By Andrew Zaleski
A Paoli-based company is hoping to be crowned champion in a global competition with $10 million at stake.
Final Frontier Medical Devices is one of the 10 finalists in the Qualcomm Tricorder XPRIZE competition. Launched in 2012, the XPRIZE competition asked entrants to devise and develop a real-life tricorder, the portable medical device popularized in the Star Trek television series. These real-world tricorders have to accurately diagnose at least 15 different health conditions and diseases—diabetes, stroke, hepatitis A, and the absence of any health problems, to name a few—while being able to monitor five vital signs: oxygen saturation, heart rate, blood pressure, respiratory rate, and temperature. Teams from Canada, Taiwan, Slovenia, India, and the United Kingdom, as well as the United States, remain in the competition. Three winners, chosen in January 2016, take home $10 million.
The local team is led by Basil Harris, founder of Basil Leaf Technologies. He's also a practicing ER doctor at Lankenau Medical Center of the nonprofit Main Line Health system, work that spurred his early interest in the XPRIZE competition. "As an ER doc, I face a constant influx of patients, some with minor injuries or illnesses and some with major trauma or on the brink of death," he says. "To be effective, all ER doctors have to keep it simple to get the diagnosis quickly and accurately." What could be better than a tricorder?
The tricorders being developed in this competition aren't quite as sophisticated as the ones used by the crew of Captain Picard. (Jean-Luc Picard over James Tiberius Kirk any day. Come at me.) Still, the devices, if they work, will be novel ways for doctors and patients to rapidly screen for health conditions—from the comfort of home, even—while making health services cheaper and more accessible around the world.

**Activity:** Repeat word for word the whole text about the tricorder competition. The listing after this text is separate material with no tie to it.

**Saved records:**
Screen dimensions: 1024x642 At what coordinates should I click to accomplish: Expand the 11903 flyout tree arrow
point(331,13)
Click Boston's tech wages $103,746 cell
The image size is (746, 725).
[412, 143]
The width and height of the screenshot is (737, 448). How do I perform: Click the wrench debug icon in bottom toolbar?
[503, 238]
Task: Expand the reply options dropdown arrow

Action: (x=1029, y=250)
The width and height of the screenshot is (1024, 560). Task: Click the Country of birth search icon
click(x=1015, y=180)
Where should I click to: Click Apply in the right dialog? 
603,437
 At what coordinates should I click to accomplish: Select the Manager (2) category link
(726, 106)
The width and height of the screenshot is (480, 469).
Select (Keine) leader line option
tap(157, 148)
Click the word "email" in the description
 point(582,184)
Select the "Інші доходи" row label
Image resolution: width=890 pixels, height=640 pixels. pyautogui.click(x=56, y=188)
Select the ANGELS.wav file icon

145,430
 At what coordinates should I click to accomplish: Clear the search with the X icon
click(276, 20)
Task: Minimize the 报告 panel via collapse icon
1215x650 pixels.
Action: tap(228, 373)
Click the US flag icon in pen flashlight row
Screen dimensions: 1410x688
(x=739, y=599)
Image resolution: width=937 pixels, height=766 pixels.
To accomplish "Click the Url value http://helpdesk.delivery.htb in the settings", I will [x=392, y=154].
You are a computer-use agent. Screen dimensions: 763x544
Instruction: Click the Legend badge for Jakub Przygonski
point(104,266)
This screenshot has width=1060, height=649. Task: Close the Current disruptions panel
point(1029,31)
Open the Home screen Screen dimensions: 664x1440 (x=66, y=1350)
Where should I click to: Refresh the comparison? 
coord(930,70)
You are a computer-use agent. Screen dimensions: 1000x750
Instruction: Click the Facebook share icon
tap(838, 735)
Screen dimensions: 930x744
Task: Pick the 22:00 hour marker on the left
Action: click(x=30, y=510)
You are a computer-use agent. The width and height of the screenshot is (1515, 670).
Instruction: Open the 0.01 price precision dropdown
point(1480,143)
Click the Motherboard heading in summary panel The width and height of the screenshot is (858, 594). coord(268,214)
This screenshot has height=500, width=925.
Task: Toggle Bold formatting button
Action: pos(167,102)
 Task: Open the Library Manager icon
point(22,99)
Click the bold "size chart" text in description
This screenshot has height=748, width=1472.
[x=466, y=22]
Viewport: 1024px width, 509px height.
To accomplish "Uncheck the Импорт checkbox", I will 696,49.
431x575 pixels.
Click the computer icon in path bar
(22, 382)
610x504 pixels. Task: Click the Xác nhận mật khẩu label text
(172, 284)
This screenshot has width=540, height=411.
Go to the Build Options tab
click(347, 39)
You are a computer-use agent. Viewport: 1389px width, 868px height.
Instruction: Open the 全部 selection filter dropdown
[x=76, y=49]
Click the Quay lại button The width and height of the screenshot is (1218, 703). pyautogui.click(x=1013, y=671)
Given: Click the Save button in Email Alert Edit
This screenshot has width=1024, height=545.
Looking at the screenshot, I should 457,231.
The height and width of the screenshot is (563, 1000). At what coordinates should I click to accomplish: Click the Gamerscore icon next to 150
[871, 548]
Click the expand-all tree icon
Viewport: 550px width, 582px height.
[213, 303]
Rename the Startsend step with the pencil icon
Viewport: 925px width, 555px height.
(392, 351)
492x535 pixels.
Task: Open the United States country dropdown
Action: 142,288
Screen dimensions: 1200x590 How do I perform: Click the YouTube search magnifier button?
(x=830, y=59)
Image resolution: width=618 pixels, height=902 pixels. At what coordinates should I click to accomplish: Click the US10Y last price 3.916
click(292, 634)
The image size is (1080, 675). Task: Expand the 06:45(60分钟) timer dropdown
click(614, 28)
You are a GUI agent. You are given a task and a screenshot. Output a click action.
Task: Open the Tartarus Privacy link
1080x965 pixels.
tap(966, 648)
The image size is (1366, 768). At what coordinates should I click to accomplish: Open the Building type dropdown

**Solution below:**
By Andrew Zaleski
A Paoli-based company is hoping to be crowned champion in a global competition with $10 million at stake.
Final Frontier Medical Devices is one of the 10 finalists in the Qualcomm Tricorder XPRIZE competition. Launched in 2012, the XPRIZE competition asked entrants to devise and develop a real-life tricorder, the portable medical device popularized in the Star Trek television series. These real-world tricorders have to accurately diagnose at least 15 different health conditions and diseases—diabetes, stroke, hepatitis A, and the absence of any health problems, to name a few—while being able to monitor five vital signs: oxygen saturation, heart rate, blood pressure, respiratory rate, and temperature. Teams from Canada, Taiwan, Slovenia, India, and the United Kingdom, as well as the United States, remain in the competition. Three winners, chosen in January 2016, take home $10 million.
The local team is led by Basil Harris, founder of Basil Leaf Technologies. He's also a practicing ER doctor at Lankenau Medical Center of the nonprofit Main Line Health system, work that spurred his early interest in the XPRIZE competition. "As an ER doc, I face a constant influx of patients, some with minor injuries or illnesses and some with major trauma or on the brink of death," he says. "To be effective, all ER doctors have to keep it simple to get the diagnosis quickly and accurately." What could be better than a tricorder?
The tricorders being developed in this competition aren't quite as sophisticated as the ones used by the crew of Captain Picard. (Jean-Luc Picard over James Tiberius Kirk any day. Come at me.) Still, the devices, if they work, will be novel ways for doctors and patients to rapidly screen for health conditions—from the comfort of home, even—while making health services cheaper and more accessible around the world.